### DESCRIPTION OF THE TASK
All that is needed is the lines from the one containing "Screen dimensions: 806x453" through the end of the listing, printed exactly, with no pictures among them.

### MATERIAL FOR THIS EXERCISE
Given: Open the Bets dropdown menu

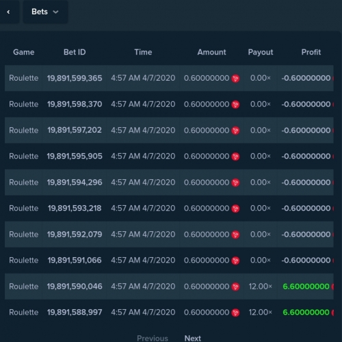Looking at the screenshot, I should tap(45, 12).
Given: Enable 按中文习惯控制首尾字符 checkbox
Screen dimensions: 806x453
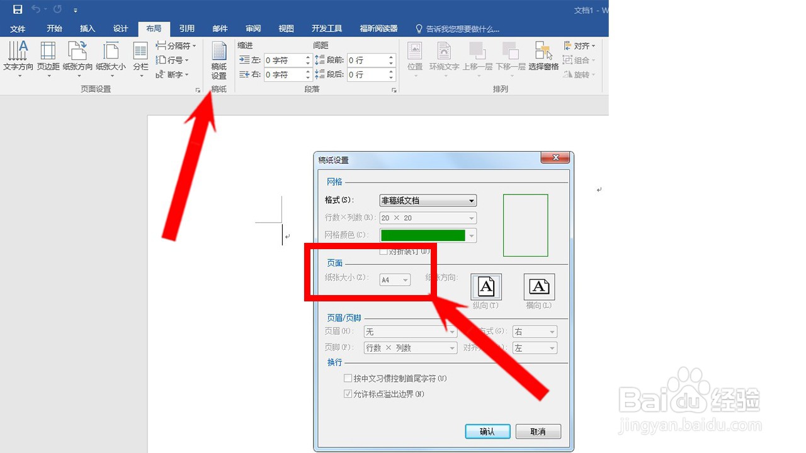Looking at the screenshot, I should coord(348,378).
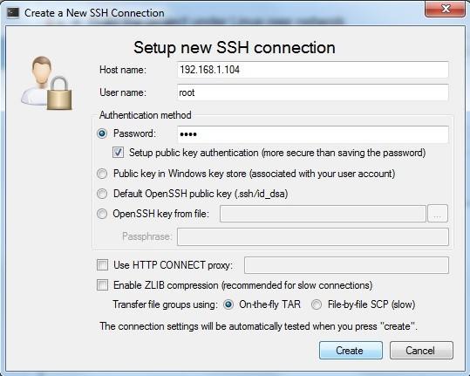Select On-the-fly TAR transfer option
The image size is (470, 376).
click(228, 304)
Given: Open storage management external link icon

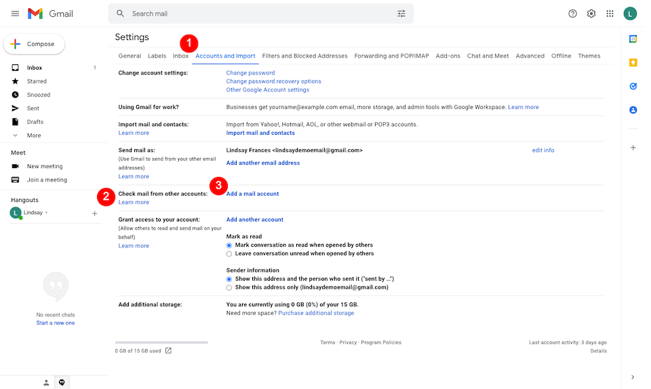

### RESULT OF THE EXERCISE
Screen dimensions: 806x453
Looking at the screenshot, I should coord(348,378).
Select On-the-fly TAR transfer option
The image size is (470, 376).
click(228, 304)
Given: Open storage management external link icon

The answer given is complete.